7. Throat infection from a fishbone
Tenor Juan Diego Florez was forced to pull out of a performance in Chicago in 2008 because of an infection caused by swallowing a fishbone. Chew carefully before singing, folks.
8. Facial injuries from conductor outrage
Shrinking violet and all-round nice guy Arturo Toscanini once became so angry with a violinist during a rehearsal that he grabbed his bow and snapped it in his face, causing him serious facial wounds.
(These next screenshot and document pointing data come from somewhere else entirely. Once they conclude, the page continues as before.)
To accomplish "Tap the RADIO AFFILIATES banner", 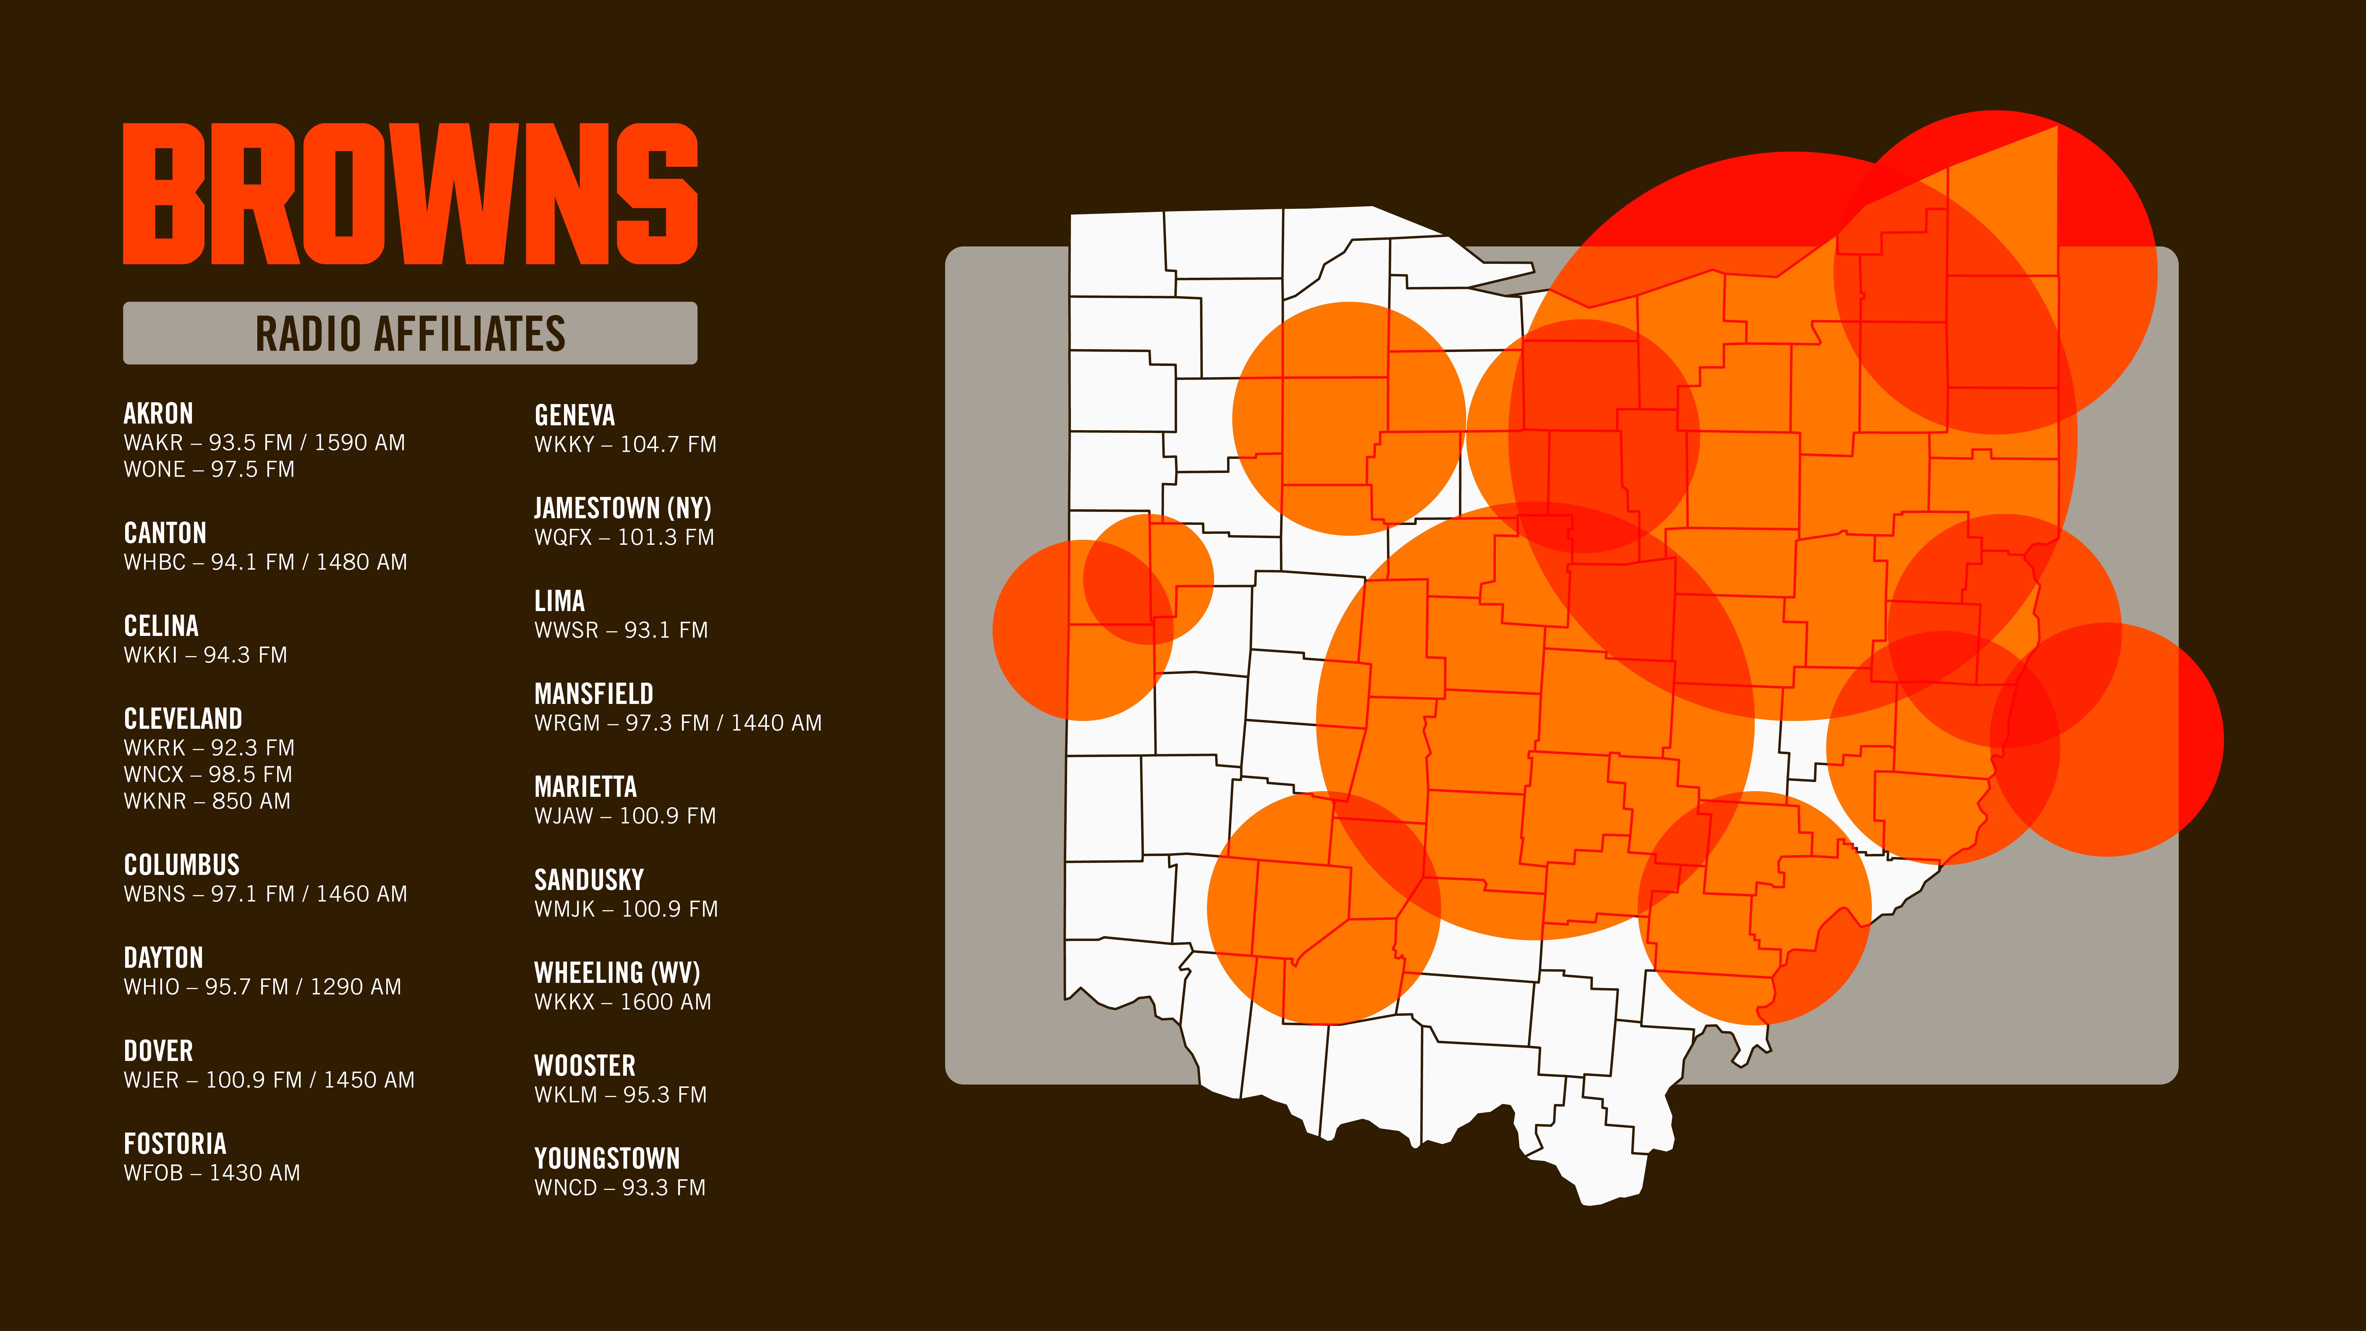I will pyautogui.click(x=411, y=333).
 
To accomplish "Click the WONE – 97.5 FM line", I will pyautogui.click(x=209, y=469).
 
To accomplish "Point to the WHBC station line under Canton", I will pyautogui.click(x=266, y=562).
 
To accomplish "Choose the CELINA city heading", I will pyautogui.click(x=161, y=626).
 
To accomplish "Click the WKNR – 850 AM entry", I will pyautogui.click(x=208, y=801).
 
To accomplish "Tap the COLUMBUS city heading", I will pyautogui.click(x=182, y=865).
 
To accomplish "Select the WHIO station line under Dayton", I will pyautogui.click(x=263, y=986).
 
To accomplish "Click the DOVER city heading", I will pyautogui.click(x=158, y=1051).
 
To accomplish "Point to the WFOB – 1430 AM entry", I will pyautogui.click(x=212, y=1173).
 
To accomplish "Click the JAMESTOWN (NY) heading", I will pyautogui.click(x=623, y=508).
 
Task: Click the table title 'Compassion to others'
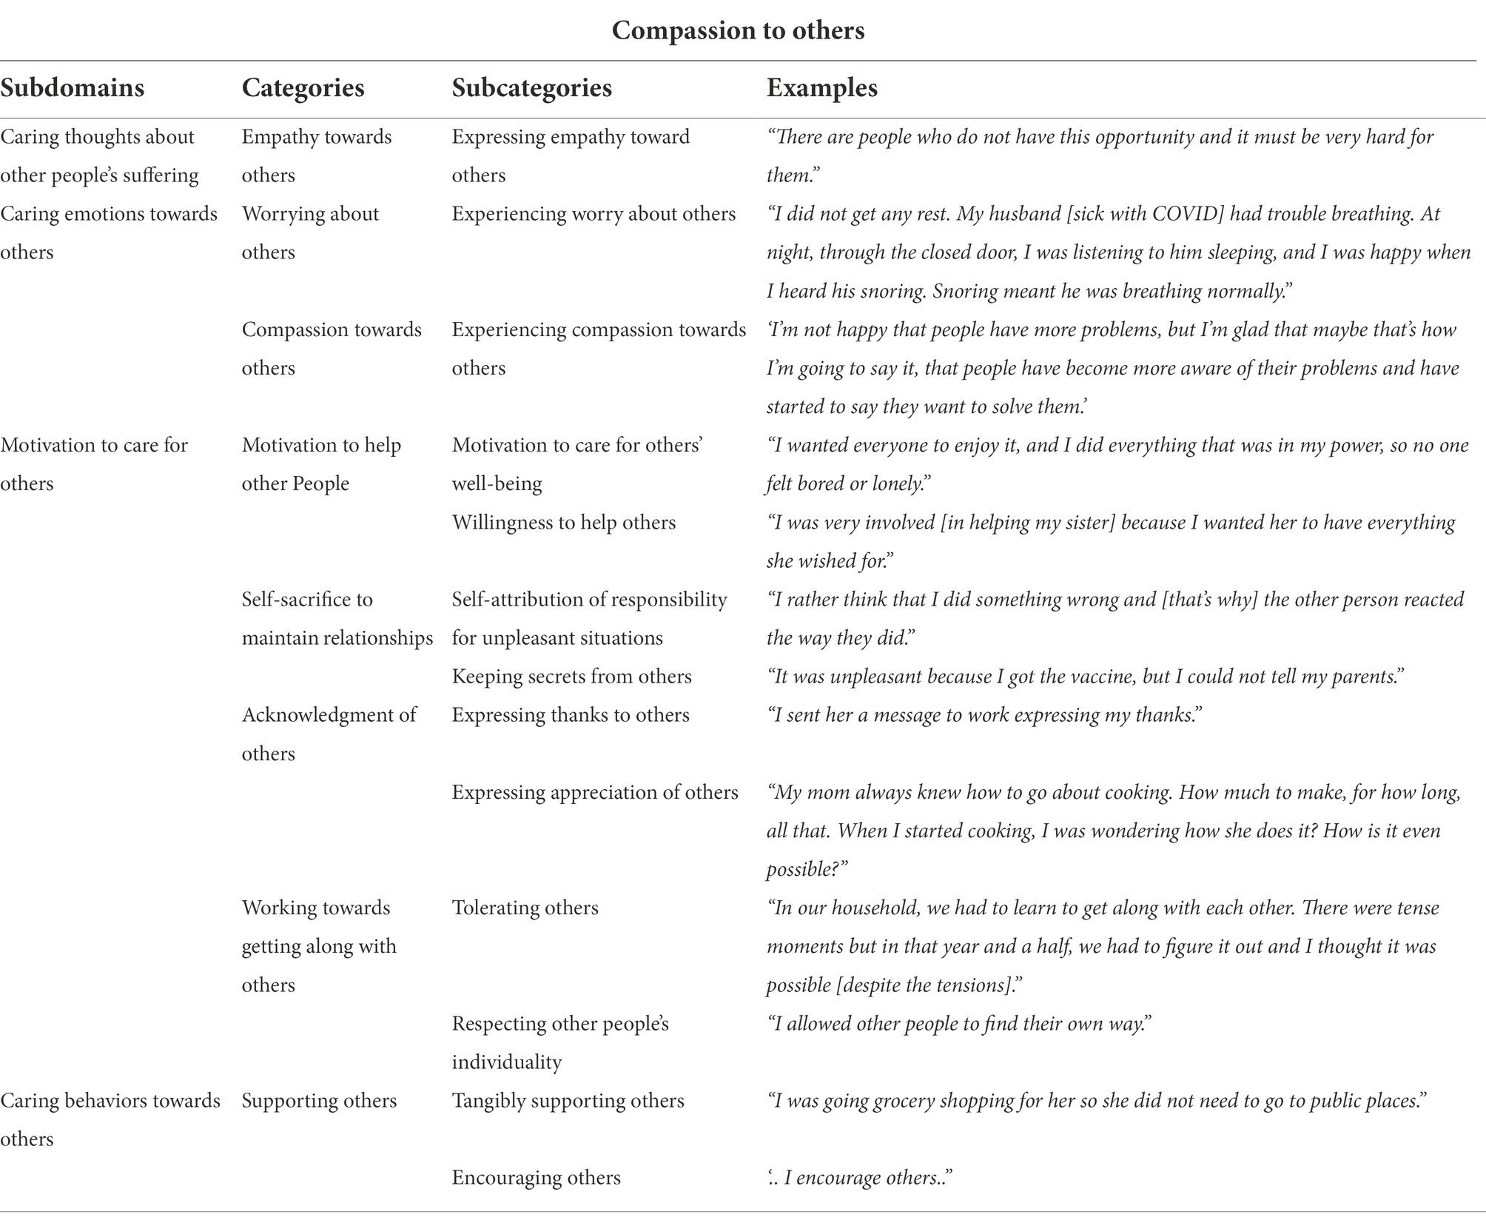coord(738,30)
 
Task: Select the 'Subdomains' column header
coord(72,88)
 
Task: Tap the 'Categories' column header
coord(303,88)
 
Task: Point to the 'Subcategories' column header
coord(531,88)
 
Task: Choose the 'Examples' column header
coord(821,88)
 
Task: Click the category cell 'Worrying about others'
coord(310,232)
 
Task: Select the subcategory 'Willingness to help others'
coord(563,523)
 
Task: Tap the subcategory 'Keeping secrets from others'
coord(571,677)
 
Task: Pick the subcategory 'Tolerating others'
coord(525,908)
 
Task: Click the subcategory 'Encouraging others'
coord(536,1177)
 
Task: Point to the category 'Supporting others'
coord(319,1100)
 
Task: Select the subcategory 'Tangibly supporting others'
coord(568,1100)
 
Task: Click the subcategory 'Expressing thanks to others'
coord(571,715)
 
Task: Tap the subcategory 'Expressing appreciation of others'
coord(595,792)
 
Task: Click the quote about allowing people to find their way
coord(959,1023)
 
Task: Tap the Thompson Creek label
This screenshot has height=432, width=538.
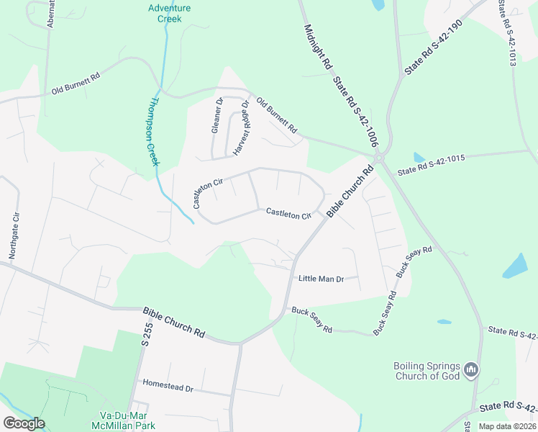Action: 152,132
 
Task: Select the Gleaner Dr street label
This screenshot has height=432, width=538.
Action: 217,117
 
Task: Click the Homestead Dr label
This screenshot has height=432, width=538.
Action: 168,387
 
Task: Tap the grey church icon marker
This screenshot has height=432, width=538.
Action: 471,370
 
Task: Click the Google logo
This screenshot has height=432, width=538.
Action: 24,423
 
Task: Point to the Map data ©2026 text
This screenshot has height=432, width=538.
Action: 506,426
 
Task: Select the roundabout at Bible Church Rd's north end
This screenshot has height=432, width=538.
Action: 378,158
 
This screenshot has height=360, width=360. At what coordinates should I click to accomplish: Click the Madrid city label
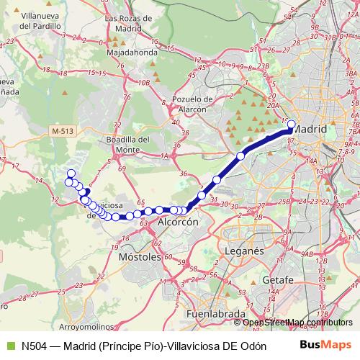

Toscanini was subsequently charged with assault and acquitted in 1919.
9. You might actually DIE
It's one of the oldest, most-told tales in classical music, but the plight of Jean Baptiste Lully is still amazingly sad and weird. Whilst stringently beating out a rhythm on the floor with his staff, the composer accidentally bopped his foot. No biggie, you might think. However, the wound got infected, turned gangrenous, caused a whole lot of blood poisoning and Lully eventually carked it.